## ACTIVITY
Copy, exactly and without additions, every line in the records below from the one holding "Instruction: View properties" through the one holding "Task: Select the Deal Pipeline filter", both ends included.

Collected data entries
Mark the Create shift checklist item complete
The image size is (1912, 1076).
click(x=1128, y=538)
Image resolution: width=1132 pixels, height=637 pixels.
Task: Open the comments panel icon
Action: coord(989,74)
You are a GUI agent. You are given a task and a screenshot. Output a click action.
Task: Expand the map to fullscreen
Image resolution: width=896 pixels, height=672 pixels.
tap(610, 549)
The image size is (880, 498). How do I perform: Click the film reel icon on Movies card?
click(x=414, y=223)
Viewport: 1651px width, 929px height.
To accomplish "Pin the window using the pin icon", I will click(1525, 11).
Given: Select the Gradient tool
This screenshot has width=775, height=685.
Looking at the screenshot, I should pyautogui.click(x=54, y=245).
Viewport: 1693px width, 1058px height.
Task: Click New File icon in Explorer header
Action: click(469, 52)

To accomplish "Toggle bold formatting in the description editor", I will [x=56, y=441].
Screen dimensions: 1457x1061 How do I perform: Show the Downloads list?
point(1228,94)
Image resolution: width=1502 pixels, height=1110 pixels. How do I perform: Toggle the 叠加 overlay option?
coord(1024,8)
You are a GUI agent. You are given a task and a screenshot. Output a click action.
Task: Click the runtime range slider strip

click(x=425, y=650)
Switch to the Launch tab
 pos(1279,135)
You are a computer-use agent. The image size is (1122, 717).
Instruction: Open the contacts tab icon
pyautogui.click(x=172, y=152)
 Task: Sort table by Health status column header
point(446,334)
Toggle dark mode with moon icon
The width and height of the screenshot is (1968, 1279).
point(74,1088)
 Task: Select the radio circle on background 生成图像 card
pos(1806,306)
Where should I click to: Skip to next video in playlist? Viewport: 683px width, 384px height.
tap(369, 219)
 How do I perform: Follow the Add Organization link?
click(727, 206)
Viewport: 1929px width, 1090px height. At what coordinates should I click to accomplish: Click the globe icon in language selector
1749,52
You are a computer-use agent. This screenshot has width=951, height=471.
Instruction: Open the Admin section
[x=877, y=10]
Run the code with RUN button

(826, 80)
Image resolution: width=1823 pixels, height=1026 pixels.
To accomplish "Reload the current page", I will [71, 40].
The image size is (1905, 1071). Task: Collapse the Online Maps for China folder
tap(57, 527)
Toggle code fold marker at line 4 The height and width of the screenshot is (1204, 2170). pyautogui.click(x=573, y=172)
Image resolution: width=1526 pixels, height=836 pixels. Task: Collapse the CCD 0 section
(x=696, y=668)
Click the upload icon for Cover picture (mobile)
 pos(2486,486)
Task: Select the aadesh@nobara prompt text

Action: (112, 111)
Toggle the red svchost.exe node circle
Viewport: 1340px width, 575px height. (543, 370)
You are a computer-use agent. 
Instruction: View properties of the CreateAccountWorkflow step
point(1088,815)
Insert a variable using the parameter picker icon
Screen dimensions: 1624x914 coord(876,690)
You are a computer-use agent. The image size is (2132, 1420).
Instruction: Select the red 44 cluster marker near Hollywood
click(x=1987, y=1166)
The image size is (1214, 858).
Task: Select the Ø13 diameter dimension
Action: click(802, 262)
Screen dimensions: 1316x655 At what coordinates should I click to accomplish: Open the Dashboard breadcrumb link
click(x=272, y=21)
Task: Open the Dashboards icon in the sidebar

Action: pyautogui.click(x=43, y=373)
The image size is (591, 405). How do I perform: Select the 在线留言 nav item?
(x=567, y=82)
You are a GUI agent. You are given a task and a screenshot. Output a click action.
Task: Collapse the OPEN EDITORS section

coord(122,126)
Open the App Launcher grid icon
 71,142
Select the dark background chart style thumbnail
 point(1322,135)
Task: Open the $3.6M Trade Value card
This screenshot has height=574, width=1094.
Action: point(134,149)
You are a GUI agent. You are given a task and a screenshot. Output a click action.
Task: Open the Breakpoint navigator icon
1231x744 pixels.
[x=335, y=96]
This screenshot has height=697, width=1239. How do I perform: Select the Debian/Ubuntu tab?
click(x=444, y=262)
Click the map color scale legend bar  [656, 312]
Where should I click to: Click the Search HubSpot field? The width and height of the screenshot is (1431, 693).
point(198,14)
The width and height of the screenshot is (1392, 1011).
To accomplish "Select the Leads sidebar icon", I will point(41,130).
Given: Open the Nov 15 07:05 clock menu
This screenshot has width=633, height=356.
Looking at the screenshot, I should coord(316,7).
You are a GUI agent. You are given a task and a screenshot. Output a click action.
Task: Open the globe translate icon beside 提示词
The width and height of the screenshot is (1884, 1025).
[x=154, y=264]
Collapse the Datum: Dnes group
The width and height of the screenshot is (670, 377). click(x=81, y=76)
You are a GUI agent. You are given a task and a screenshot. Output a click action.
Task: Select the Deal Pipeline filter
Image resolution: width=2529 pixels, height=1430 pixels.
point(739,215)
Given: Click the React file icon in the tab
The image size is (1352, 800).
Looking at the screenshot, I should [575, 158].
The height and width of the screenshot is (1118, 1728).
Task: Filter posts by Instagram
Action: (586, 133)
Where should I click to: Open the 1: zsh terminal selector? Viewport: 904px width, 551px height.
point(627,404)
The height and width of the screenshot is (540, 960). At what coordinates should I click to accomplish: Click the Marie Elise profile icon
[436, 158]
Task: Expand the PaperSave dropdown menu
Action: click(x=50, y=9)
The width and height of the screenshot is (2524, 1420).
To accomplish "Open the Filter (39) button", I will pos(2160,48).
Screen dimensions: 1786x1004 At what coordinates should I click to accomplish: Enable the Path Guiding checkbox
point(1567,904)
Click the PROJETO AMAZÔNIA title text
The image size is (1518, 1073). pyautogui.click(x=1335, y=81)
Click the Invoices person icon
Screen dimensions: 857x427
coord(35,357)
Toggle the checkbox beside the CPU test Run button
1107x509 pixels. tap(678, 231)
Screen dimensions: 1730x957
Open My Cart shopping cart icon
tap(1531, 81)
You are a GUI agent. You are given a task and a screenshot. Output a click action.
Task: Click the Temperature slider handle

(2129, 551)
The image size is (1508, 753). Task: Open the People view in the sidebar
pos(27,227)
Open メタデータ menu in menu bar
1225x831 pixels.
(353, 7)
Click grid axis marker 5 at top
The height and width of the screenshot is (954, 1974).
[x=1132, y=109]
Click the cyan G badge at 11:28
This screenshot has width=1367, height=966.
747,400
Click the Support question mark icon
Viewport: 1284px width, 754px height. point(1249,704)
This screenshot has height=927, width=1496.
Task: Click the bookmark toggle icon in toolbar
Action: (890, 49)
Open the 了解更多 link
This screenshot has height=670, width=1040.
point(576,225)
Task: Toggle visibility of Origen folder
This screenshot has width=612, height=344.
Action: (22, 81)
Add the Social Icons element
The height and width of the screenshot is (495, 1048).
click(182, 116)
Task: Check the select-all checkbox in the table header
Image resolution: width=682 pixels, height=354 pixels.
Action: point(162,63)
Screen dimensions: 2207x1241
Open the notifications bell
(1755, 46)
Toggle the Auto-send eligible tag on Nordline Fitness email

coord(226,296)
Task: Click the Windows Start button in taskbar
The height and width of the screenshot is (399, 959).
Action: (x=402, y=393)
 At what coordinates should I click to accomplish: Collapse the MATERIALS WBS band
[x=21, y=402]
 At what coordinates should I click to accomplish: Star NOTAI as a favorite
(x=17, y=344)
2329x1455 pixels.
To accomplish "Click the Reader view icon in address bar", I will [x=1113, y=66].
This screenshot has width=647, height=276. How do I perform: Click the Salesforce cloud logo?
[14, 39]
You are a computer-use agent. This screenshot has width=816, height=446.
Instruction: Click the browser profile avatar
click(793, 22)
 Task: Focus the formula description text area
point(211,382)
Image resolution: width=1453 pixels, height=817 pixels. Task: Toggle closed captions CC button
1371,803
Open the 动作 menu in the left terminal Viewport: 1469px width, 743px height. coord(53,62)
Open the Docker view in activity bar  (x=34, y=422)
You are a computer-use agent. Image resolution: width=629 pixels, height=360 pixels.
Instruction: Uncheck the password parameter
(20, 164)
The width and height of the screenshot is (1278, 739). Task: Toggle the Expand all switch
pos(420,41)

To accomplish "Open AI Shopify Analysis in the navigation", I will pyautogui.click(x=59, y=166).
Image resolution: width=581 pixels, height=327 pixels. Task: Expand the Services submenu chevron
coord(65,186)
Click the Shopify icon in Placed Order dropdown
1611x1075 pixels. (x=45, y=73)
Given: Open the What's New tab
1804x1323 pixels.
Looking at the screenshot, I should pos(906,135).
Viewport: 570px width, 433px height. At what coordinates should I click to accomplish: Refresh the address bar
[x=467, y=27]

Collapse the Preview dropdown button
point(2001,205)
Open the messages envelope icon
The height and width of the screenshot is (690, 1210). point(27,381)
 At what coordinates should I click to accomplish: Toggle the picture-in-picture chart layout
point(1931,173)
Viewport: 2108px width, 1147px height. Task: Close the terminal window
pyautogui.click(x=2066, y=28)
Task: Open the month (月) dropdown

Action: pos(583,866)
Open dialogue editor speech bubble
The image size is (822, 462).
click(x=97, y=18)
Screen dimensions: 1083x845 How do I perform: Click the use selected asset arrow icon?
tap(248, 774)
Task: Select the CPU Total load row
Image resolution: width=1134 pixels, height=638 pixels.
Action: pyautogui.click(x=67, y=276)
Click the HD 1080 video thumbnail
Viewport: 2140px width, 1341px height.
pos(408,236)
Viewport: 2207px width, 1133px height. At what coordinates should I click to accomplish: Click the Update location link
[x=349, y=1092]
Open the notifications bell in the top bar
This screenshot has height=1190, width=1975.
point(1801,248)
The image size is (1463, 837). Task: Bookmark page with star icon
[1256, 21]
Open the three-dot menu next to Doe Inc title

## SOLUTION TO THE EXERCISE
Instruction: View properties of the CreateAccountWorkflow step
point(1088,815)
Insert a variable using the parameter picker icon
Screen dimensions: 1624x914 coord(876,690)
You are a computer-use agent. The image size is (2132, 1420).
Instruction: Select the red 44 cluster marker near Hollywood
click(x=1987, y=1166)
The image size is (1214, 858).
Task: Select the Ø13 diameter dimension
Action: click(802, 262)
Screen dimensions: 1316x655 At what coordinates should I click to accomplish: Open the Dashboard breadcrumb link
click(x=272, y=21)
Task: Open the Dashboards icon in the sidebar

Action: pyautogui.click(x=43, y=373)
The image size is (591, 405). How do I perform: Select the 在线留言 nav item?
(x=567, y=82)
You are a GUI agent. You are given a task and a screenshot. Output a click action.
Task: Collapse the OPEN EDITORS section

coord(122,126)
Open the App Launcher grid icon
 71,142
Select the dark background chart style thumbnail
 point(1322,135)
Task: Open the $3.6M Trade Value card
This screenshot has height=574, width=1094.
Action: point(134,149)
You are a GUI agent. You are given a task and a screenshot. Output a click action.
Task: Open the Breakpoint navigator icon
1231x744 pixels.
[x=335, y=96]
This screenshot has height=697, width=1239. How do I perform: Select the Debian/Ubuntu tab?
click(x=444, y=262)
Click the map color scale legend bar  [656, 312]
Where should I click to: Click the Search HubSpot field? The width and height of the screenshot is (1431, 693).
point(198,14)
The width and height of the screenshot is (1392, 1011).
To accomplish "Select the Leads sidebar icon", I will point(41,130).
Given: Open the Nov 15 07:05 clock menu
This screenshot has width=633, height=356.
Looking at the screenshot, I should coord(316,7).
You are a GUI agent. You are given a task and a screenshot. Output a click action.
Task: Open the globe translate icon beside 提示词
The width and height of the screenshot is (1884, 1025).
[x=154, y=264]
Collapse the Datum: Dnes group
The width and height of the screenshot is (670, 377). click(x=81, y=76)
You are a GUI agent. You are given a task and a screenshot. Output a click action.
Task: Select the Deal Pipeline filter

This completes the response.